Take scheme morphism $f: X\to Y$ and suppose $f$ surjective. If $y \in Y$ can one find affine open $V \subset Y$ containing $y$ and affine open $U \subset X$ such $f(U) = V$ ? Thank you.
Later: Very good answer of Kevin shows it is not true. Is there hypothese which make it true ? For example $X$ irreducible and/or $f$ faithfuly flat ?
If $f$ is open (e.g. $f$ finite type and flat over noetherian $Y$), then your condition is trivially satisfied: let $V'$ be any affine open neighborhood of $y$ and let $U'$ be an affine open subset of $X$ such that $y\in f(U')\subseteq V'$. Take a principal open subset $V'_h$ such that $y\in V'_h\subseteq f(U')$, then $V:=V'_h$ and $U:=U'_h$ are what you want.

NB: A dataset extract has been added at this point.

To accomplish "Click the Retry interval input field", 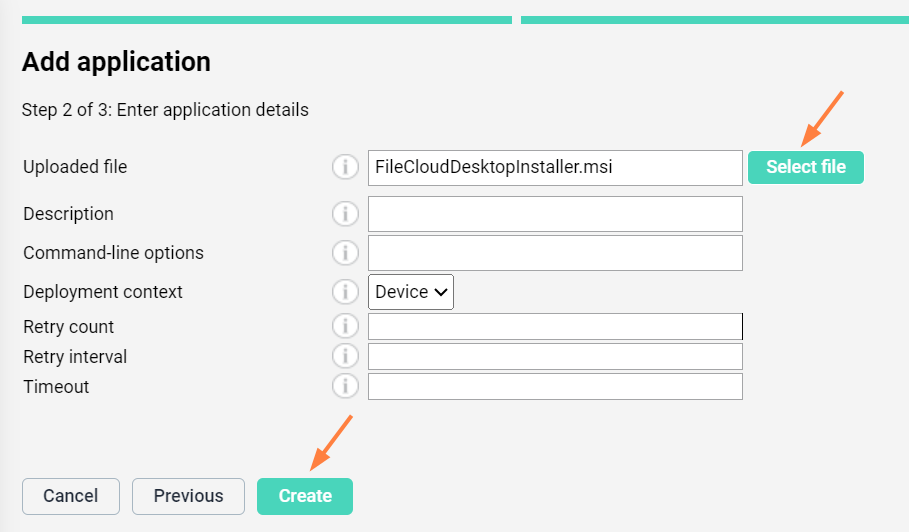I will pos(555,357).
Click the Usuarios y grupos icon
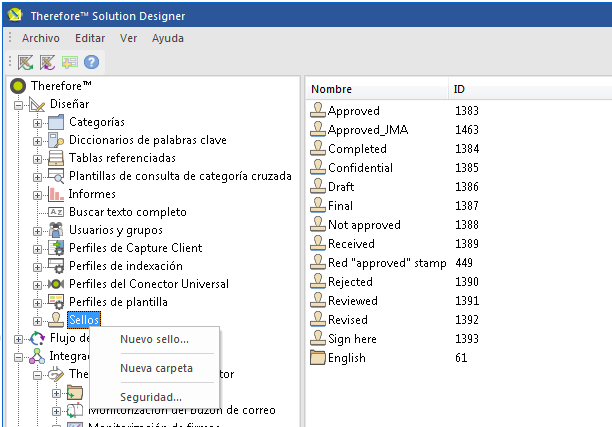Screen dimensions: 612x427 click(x=56, y=230)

A counterexample with $X$ irreducible and $f$ projective : consider $Y$ the affine plan, $y$ the origin and $f : X\to Y$ the blowing-up of $y$. For any affine open subset $V$ containing $y$, $f^{-1}(V) \to V$ is the blowing-up of $y$. If $f(U)=V$, then the complement of $U$ in $f^{-1}(V)$ is finite because $f$ is an isomorphism out of $y$. By Zariski's extension theorem, $O_X(U)=O_X(f^{-1}(V))=O_Y(V)$. This is impossible as $U$ is affine, because $U$ would be the image of a section $V\to f^{-1}(V)$, hence closed in (and then equal to) $f^{-1}(V)$.
Consider the disjoint union Spec$(\mathbb{Q})\coprod_{p}$Spec$(\mathbb{F}_p)$ with its canonical map to Spec$(\mathbb{Z})$. This is bijective on points, but the preimage of any open in Spec$(\mathbb{Z})$ won't even be compact, much less affine.